Excerpt:
Whenever you collect data using some experiment, you see a bunch of instances. These are called observations and you try to infer the behavior of your data using these observations. Confidence intervals actually quantify these observations. Suppose that you have an experiment that produces some noisy data. It can happen in real life where you cannot really control everything in the experimental setup. To take a really simple example, let’s say your data has values ranging from 0 to 100 and you want to estimate the average. Remember that these values may not be true values because your experimental set up is very noisy. It is equivalent to the real value being 23 and you measuring it to be 25 because of your faulty setup. In an ideal situation, you would just sum up the numbers and divide it by the overall number of observations. But there’s no guarantee that it would be the real average because you don’t know what the real values are. Confidence interval provides a way to account for this.
What exactly is a “confidence interval”?
A confidence interval is an interval which specifies the range for the parameter under consideration. In our earlier example, confidence interval specifies a range of values within which the average value will be present. We can say with 100% percent confidence that the average value with be between 0 and 100. So the range 0-100 is called 100% confidence interval. This information is not very useful, is it? I mean, we already know that the average value lies between 0 and 100. On the other hand, we can say with 40% confidence that the average value lies between 37.3 and 42.7. The range 37.3-42.7 is called 40% confidence interval. This information is not very useful either because the confidence value is so low. Ideally, we would like the range to be small and the confidence to be large. If we have that, then the information about confidence interval will be of some value. In practice, we require the confidence to be at least 95% for it to be considered for further analysis.
A confidence interval is an interval computed from your data, and is therefore random because the data is generated with randomness. The defining feature of a 95% confidence interval is that if you repeated the experiment many times, sampling new random data each time, then the computed 95% confidence interval would cover the true value of the parameter 95% of the time. So, if we have more data, confidence intervals get smaller. This means that the range gets tighter and we have a better estimate of the value of the parameter. If we have lower quality data, confidence intervals get larger. The range gets wider and there is more uncertainty.

Tasks:
1. Do the following statements agree with the excerpt on confidence intervals? Answer yes or no for each, and quote the words of the excerpt that decide it.
(a) In the example, the 40% confidence interval runs from 37.3 to 42.7.
(b) Having more data makes confidence intervals larger.
(c) In practice, a confidence of at least 90% is enough for further analysis.
2. Carry on with the excerpt on confidence intervals, starting right after its last sentence.

Data excerpt:
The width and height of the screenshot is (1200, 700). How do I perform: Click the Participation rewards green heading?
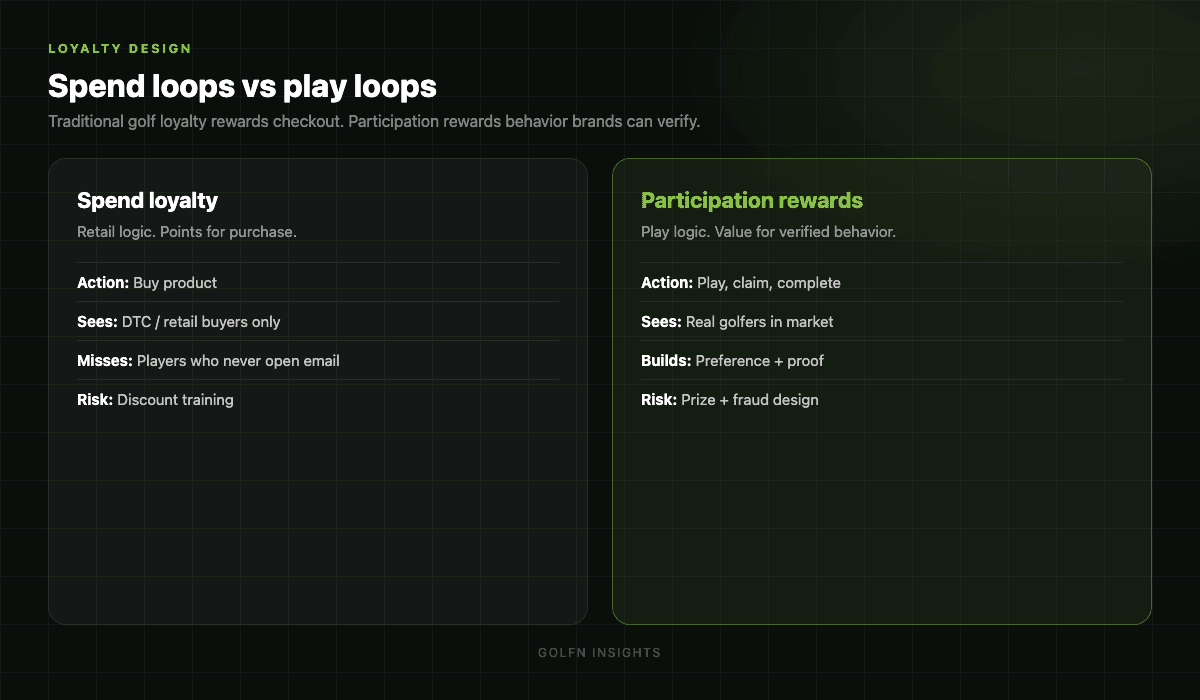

Responses per task:
1.
(a) Yes: "The range 37.3-42.7 is called 40% confidence interval."
(b) No: "So, if we have more data, confidence intervals get smaller."
(c) No: "In practice, we require the confidence to be at least 95% for it to be considered for further analysis."

2.
Where is it used?
Confidence intervals are an effective and elegant solution to the problem of determining how confident you are in a parameter estimate. You might have seen them in the newspaper where they quoted the margin of sampling error of a poll. They’re also used far more widely in sciences too. Whenever we are performing experiments in physics, artificial intelligence, robotics, space science, etc, estimating the confidence interval is of utmost importance. Consider the example of a robot traveling on an unknown planet. If we are traversing an unknown terrain, we can never be completely certain about anything. The best we can do is evaluate the available paths and take the best one. Sometimes even the best path might lead to a disaster. So we need to evaluate the confidence level before we proceed.
Considered as a random interval, the probability that the confidence interval contains the true parameter is 95%. But a subtle point to note is that once a confidence interval has actually been computed, giving you a fixed range like 37.3 to 42.7, you don’t actually know the probability that your parameter of interest is in that interval. It’s either there or it’s not there. That’s the reason why statisticians say that the parameter is in that interval with 95% confidence, rather than with 95% probability. Do you see the difference? It’s subtle, but important.